## Direction
Copy the rows below word for word, leaving out the pictures.

══════

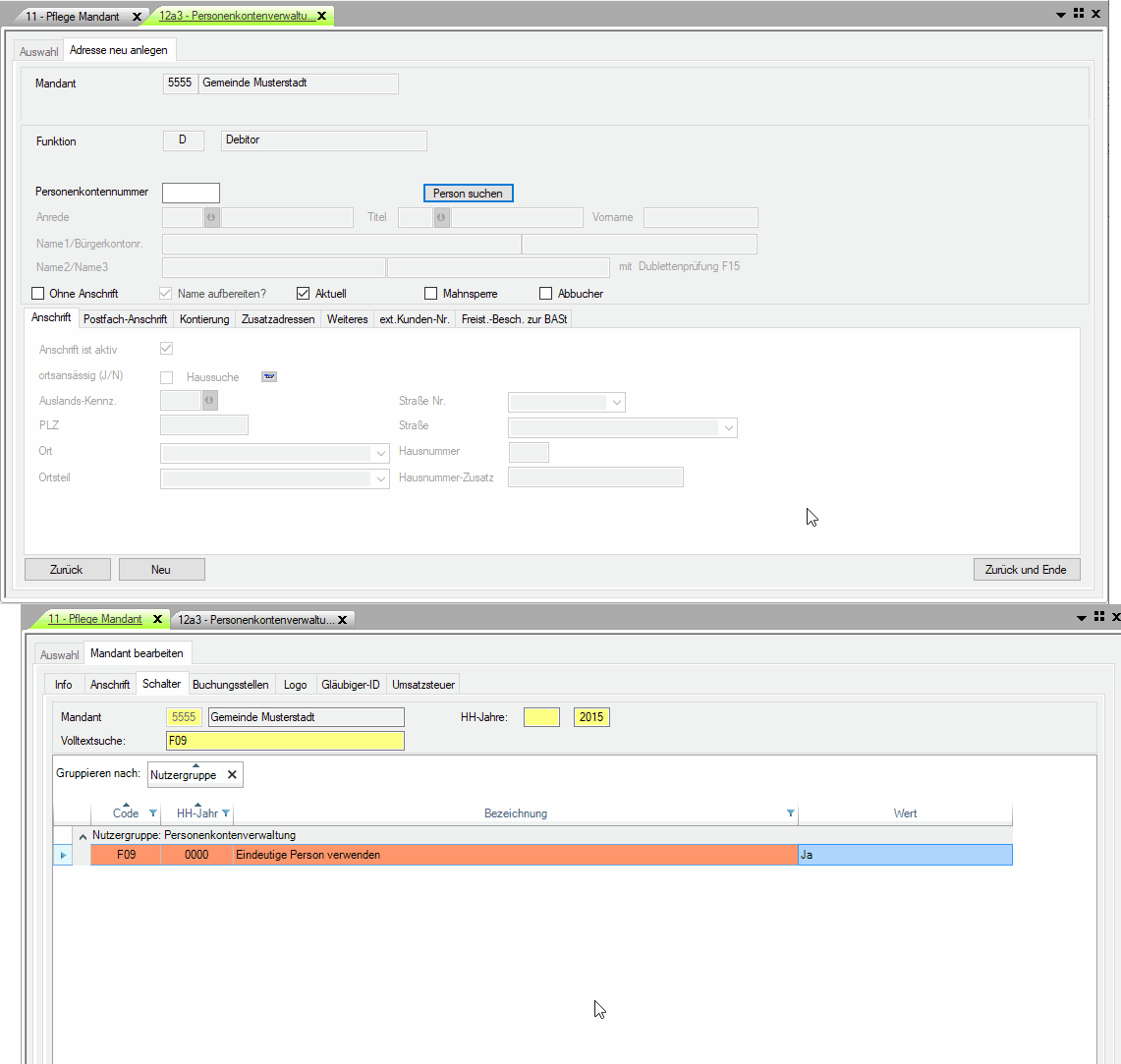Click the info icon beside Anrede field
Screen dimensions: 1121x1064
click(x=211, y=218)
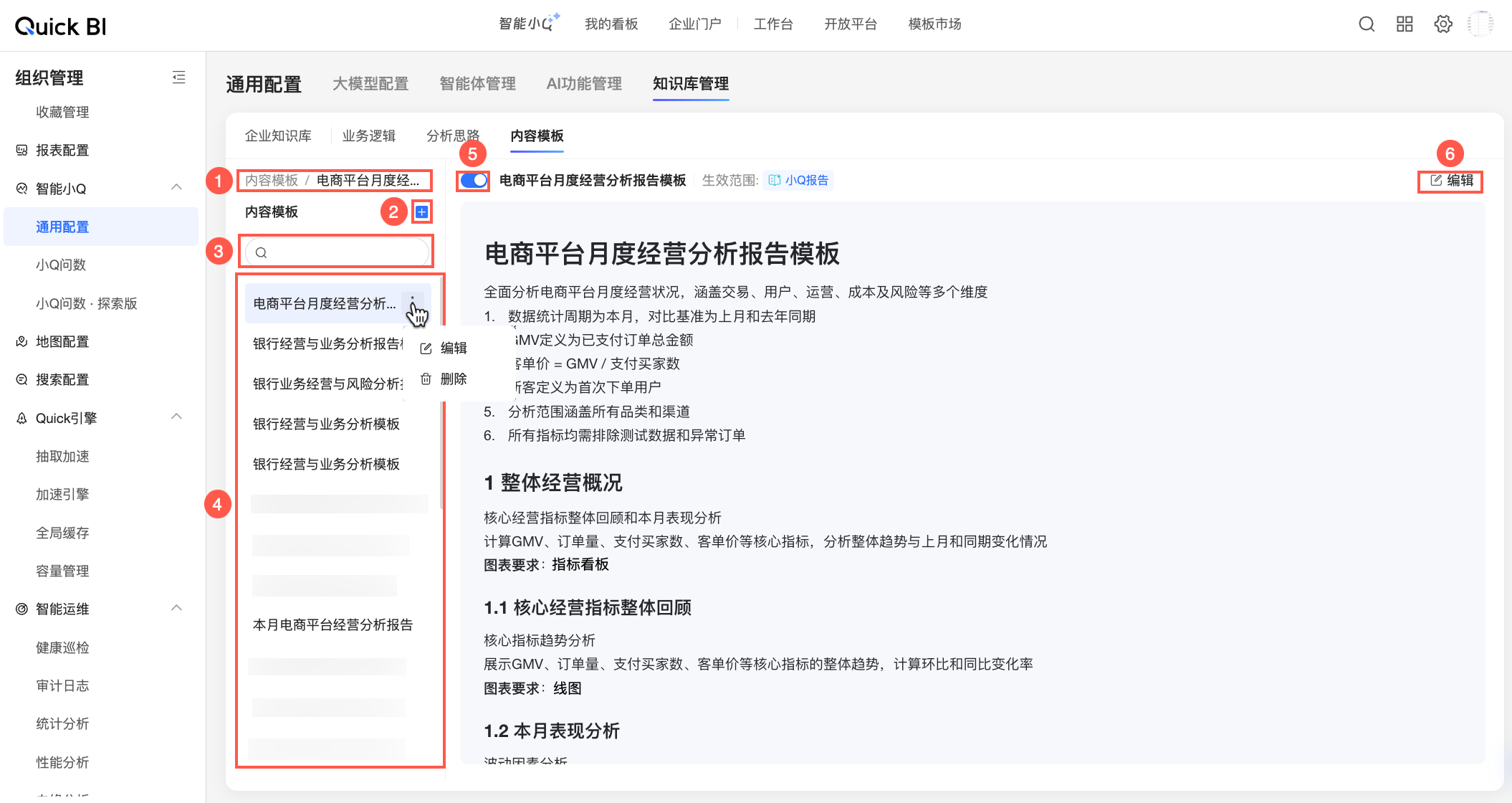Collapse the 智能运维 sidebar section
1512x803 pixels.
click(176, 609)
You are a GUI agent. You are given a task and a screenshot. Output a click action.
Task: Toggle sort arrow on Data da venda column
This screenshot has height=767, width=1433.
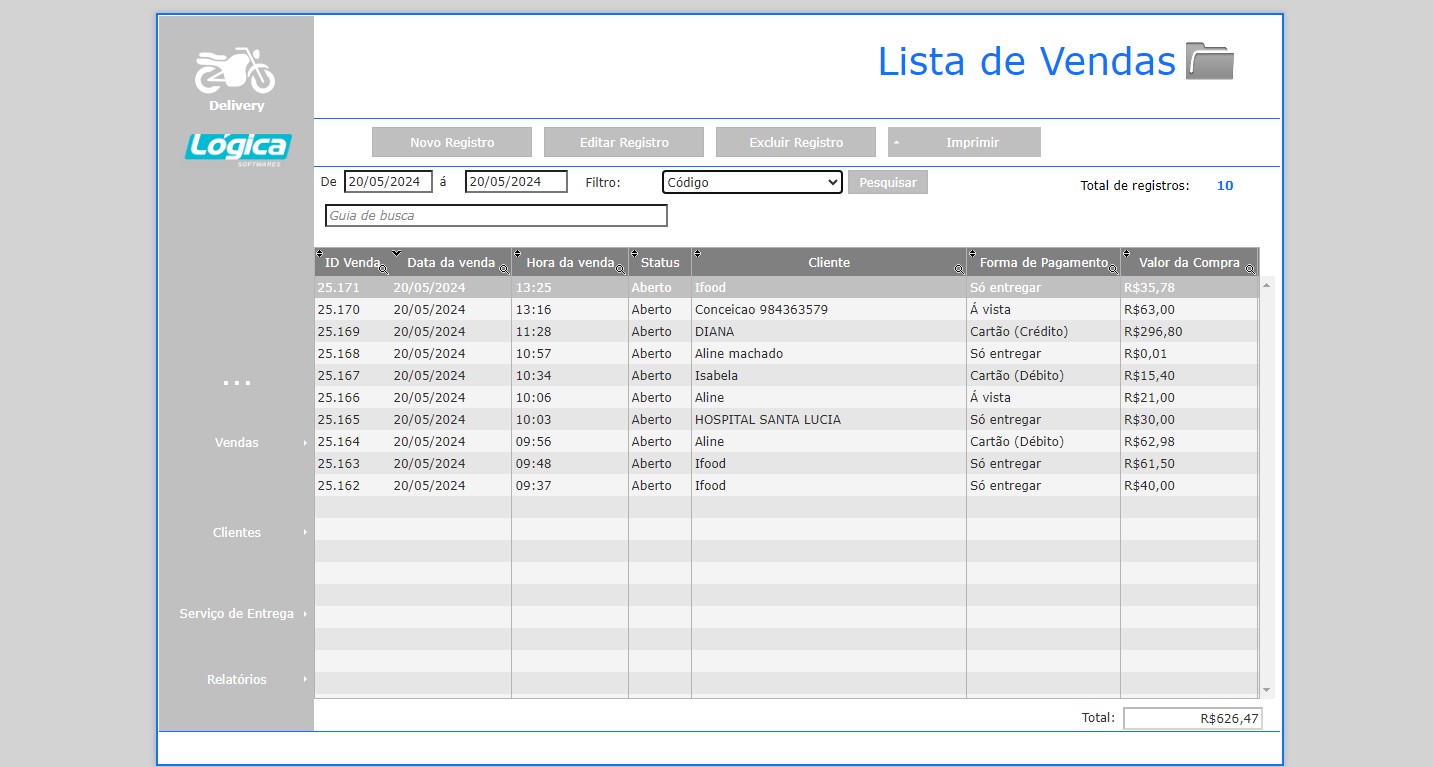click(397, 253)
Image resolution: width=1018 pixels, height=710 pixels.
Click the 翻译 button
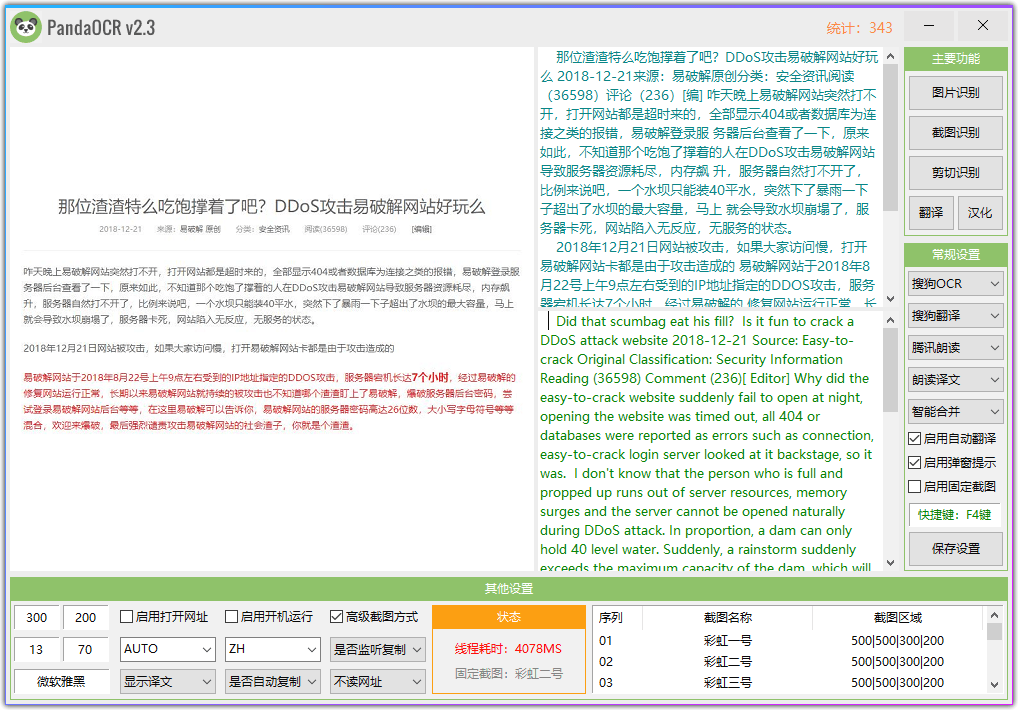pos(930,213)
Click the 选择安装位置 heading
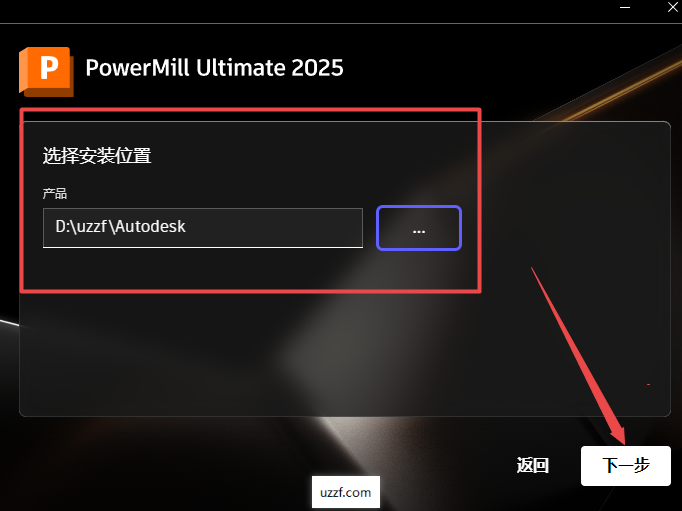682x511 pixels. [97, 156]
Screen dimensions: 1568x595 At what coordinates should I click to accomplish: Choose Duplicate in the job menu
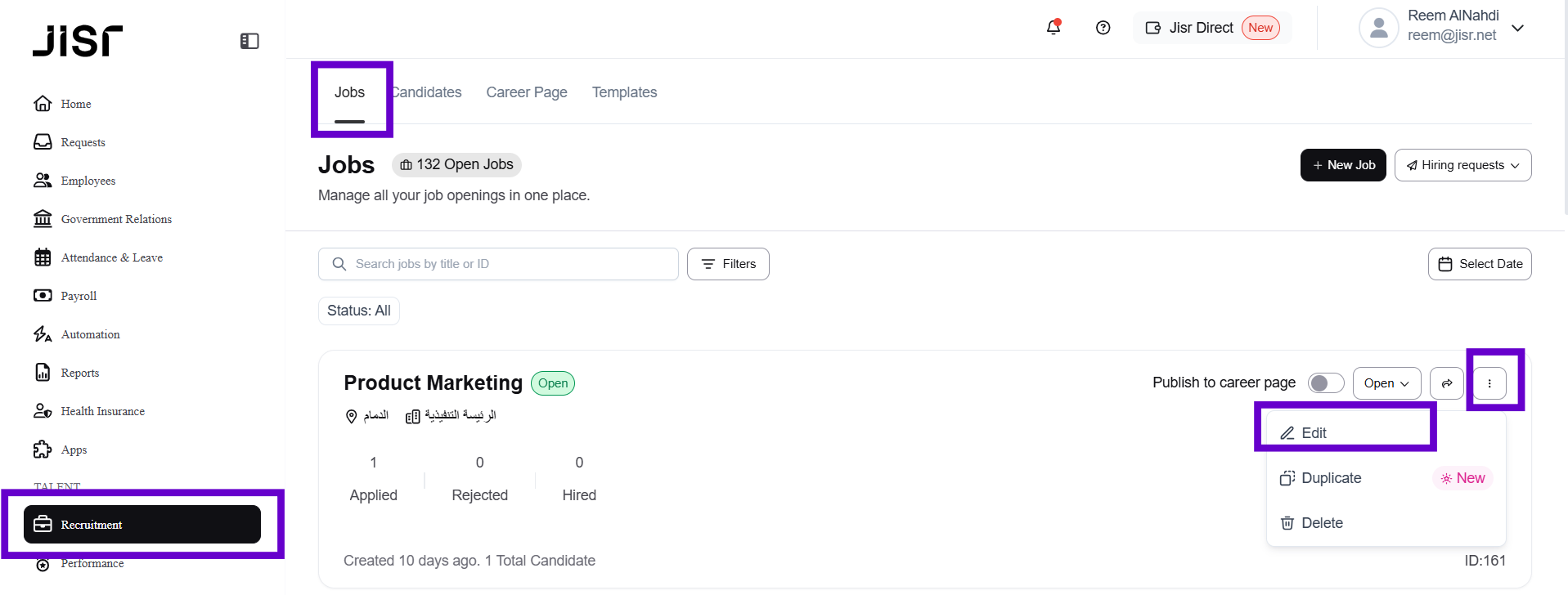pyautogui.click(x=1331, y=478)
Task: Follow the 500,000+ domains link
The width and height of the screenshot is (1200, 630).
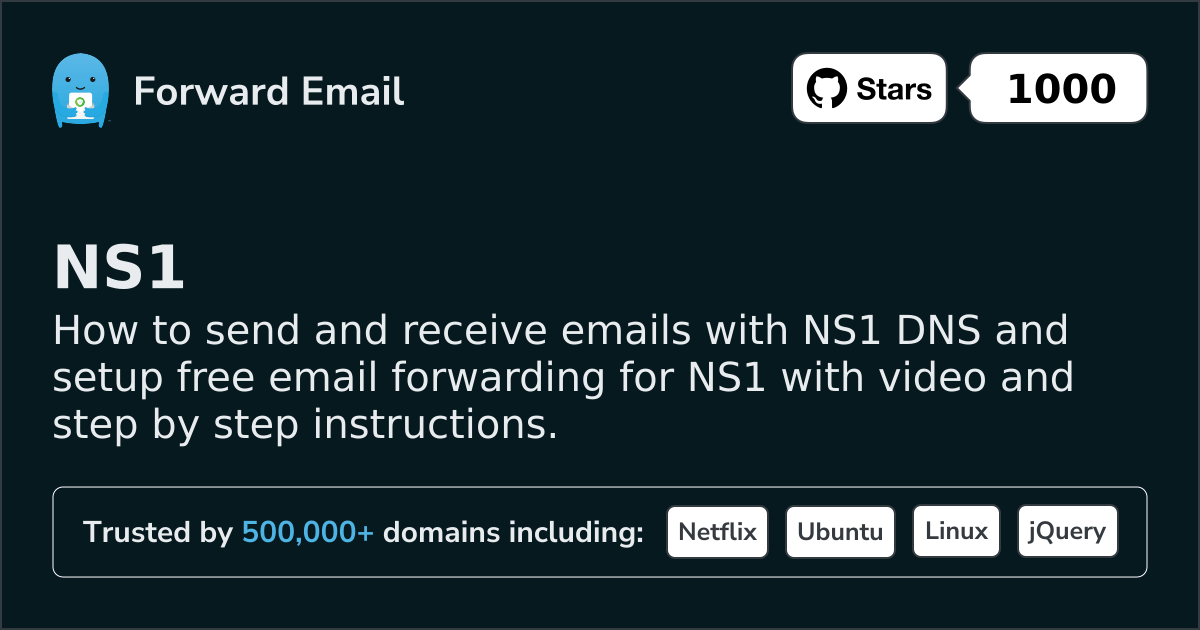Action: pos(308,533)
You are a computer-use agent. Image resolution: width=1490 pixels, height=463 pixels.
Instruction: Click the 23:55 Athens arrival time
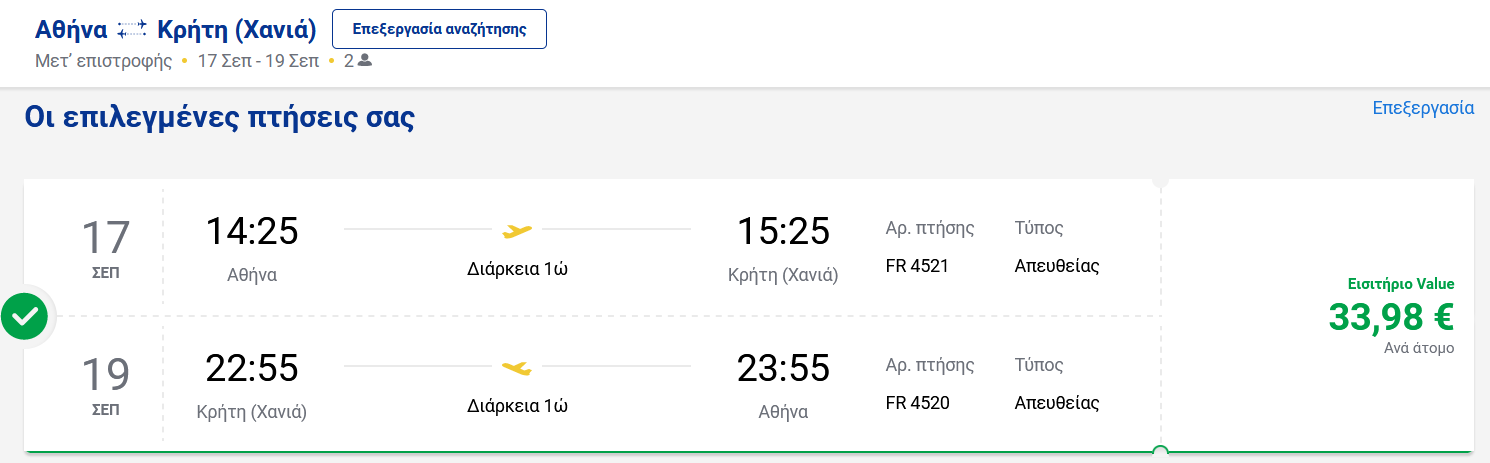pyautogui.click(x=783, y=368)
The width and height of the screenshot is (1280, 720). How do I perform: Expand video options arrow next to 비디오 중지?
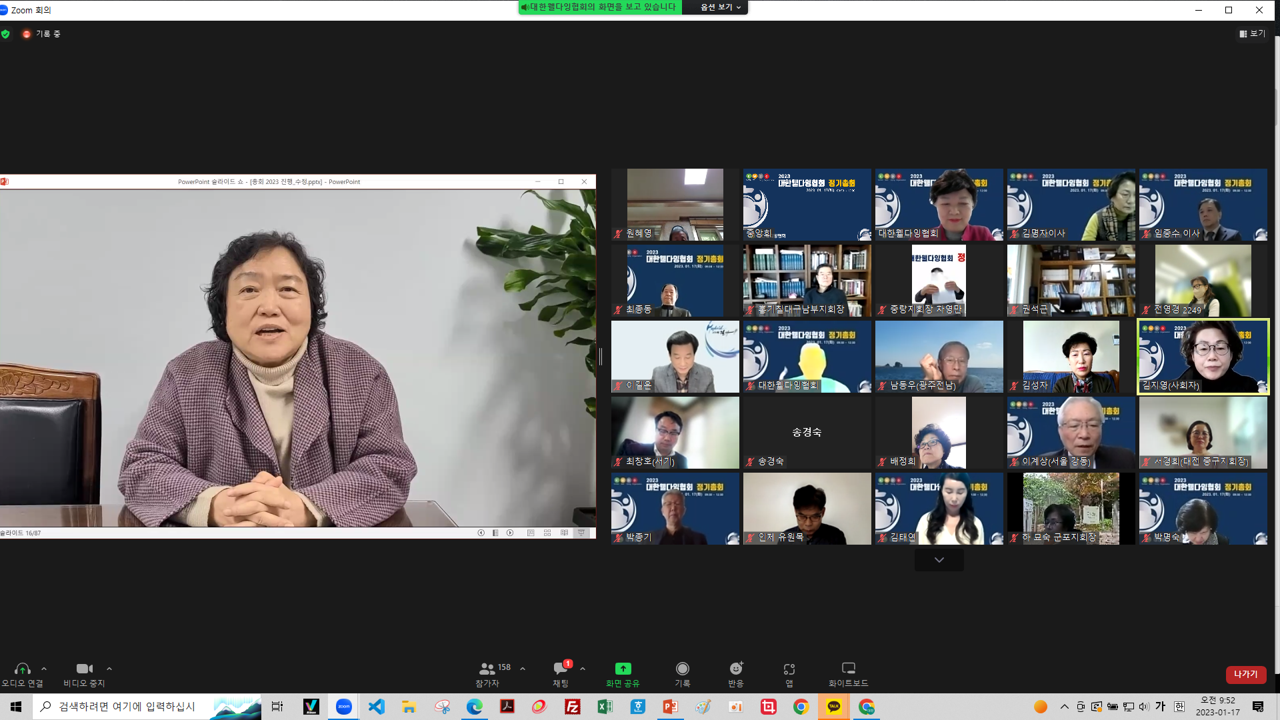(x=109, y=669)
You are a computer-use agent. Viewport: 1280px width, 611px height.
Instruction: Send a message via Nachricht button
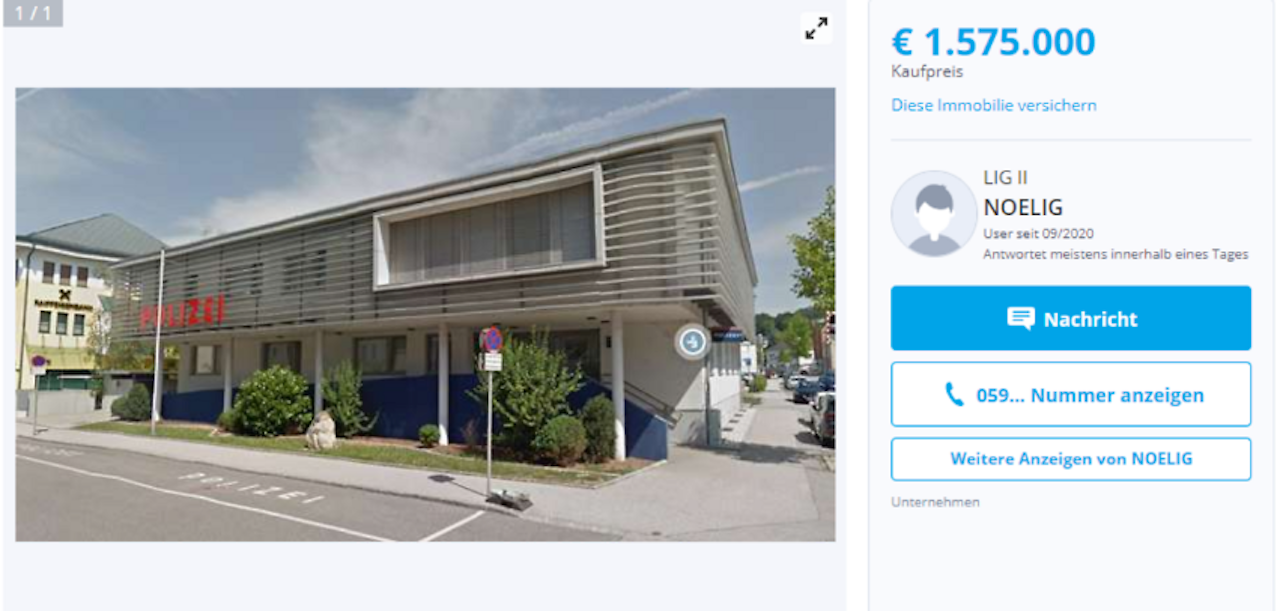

══════

## Solution for this problem
Click the info icon beside Anrede field
Screen dimensions: 1121x1064
click(x=211, y=218)
Collapse the 智能运维 sidebar section
1512x803 pixels.
click(176, 609)
You are a GUI agent. You are given a task and a screenshot. Output a click action.
Task: Toggle sort arrow on Data da venda column
This screenshot has height=767, width=1433.
click(397, 253)
Image resolution: width=1018 pixels, height=710 pixels.
Click the 翻译 button
pos(930,213)
Click the 选择安装位置 heading
682x511 pixels. [97, 156]
Screen dimensions: 1568x595 At what coordinates should I click to accomplish: Choose Duplicate in the job menu
pyautogui.click(x=1331, y=478)
Task: Follow the 500,000+ domains link
The width and height of the screenshot is (1200, 630).
Action: pos(308,533)
You are a computer-use agent. Image resolution: width=1490 pixels, height=463 pixels.
Instruction: Click the 23:55 Athens arrival time
pyautogui.click(x=783, y=368)
The width and height of the screenshot is (1280, 720). How do I perform: Expand video options arrow next to 비디오 중지?
(x=109, y=669)
You are a computer-use agent. Viewport: 1280px width, 611px height.
Instruction: Send a message via Nachricht button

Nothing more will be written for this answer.